One section of House Bill 76 would change the way hospitals get paid by the federal government for caring for Medicaid patients. The legislation would use the federal Healthcare Access and Stabilization Program, which is administered by the Centers for Medicare and Medicaid Services and reimburses hospitals at a rate closer to the actual cost of care. State health officials say the program would bump up reimbursement for hospitals across the state by about $3 billion per year, but in exchange for North Carolina enacting the program, hospitals would foot the bill for the extra beneficiaries.
Hospitals have long complained that they were already footing the bill for uninsured patients who showed up at their doors. Many hospital representatives say the health care facilities are now willing to pick up the state’s share — as long as the stabilization program is enacted.
“In 2021, Novant Health provided over $727 million in unpaid Medicare coverage and over $111 million in Medicaid coverage to patients,” a Novant Health spokesperson said in an email to NC Health News. “We support the passing of the Healthcare Access and Stabilization Program (HASP) to ensure hospitals have the financial fortitude to care for Medicaid patients.”
‘Counting on you’
Among health care lobbyists and advocates, the excitement over the House bill was palpable. Many advocates wore red for Valentines Day, accessorizing their outfits with stickers picturing a large red heart and reading, “Love thy neighbor. Expand Medicaid!”
Abby Emanuelson, head of Care4Carolina said that while the bill only received about a half hour’s worth of discussion — total — in the two hearings, the day’s outcome was the result of “numerous years” of work and “lots of Zoom minutes.”
“Coalitions have been talking to these members, really getting a lot of good conversations going and, of course, as we heard from Rep. Lambeth today, he’s been talking to his colleagues for a number of years as well about this,” Emanuelson said.
For the past decade, the North Carolina Chamber of Commerce has declined to take a position on Medicaid expansion, but this year a number of other politically conservative and business-friendly groups have endorsed the policy, Emanuelson noted.
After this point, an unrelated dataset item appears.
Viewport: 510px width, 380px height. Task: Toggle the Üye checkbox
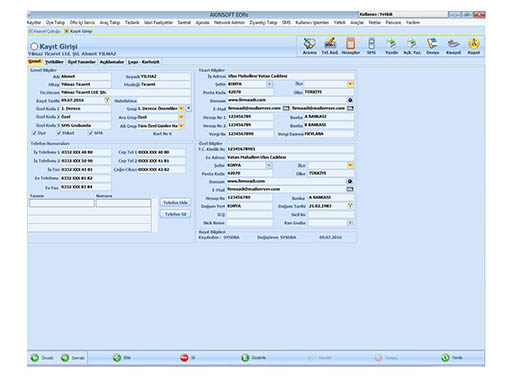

She said that includes local chambers of commerce from metro areas and rural counties, and multiple boards of county commissioners.
Erica Palmer Smith, who preceded Emanuelson at Care4Carolina, pointed out that other states that have expanded have seen economic benefit.
“Studies have shown that states increase jobs whenever they pass Medicaid expansion,” said Palmer Smith, who now leads the advocacy group NC Child. “Louisiana saw an additional 18,000 jobs, Colorado saw an additional 30,000 jobs.
“I think this is going to be a tremendous benefit for all of those local economies, for their small businesses, for the employees themselves,” Palmer Smith added.
The biggest challenge to enacting House Bill 76 lies on the other side of the legislative building. While the Senate overwhelmingly passed Medicaid expansion last year, their bill included measures to overhaul the state’s laws limiting hospital competition and also included measures to loosen restrictions on advanced practice nurses, such as nurse practitioners and nurse anesthetists. That bill never received a hearing in the House.
“The title is ‘Access to Care,’ yet it doesn’t do anything to increase access in terms of facilities or personnel,” Senate leader Phil Berger told reporters last week about this year’s bill. “It’s not the bill we need in North Carolina expanding Medicaid.”
Lambeth said it was a coincidence that Tuesday’s committee votes occurred on Valentine’s Day. Nonetheless, he shared with his colleagues a holiday rhyme sent to him by a constituent.
“‘Roses are red, violets are blue, our neighbors need affordable health care, and that’s counting on you,’” Lambeth read. “That pretty much says it all.”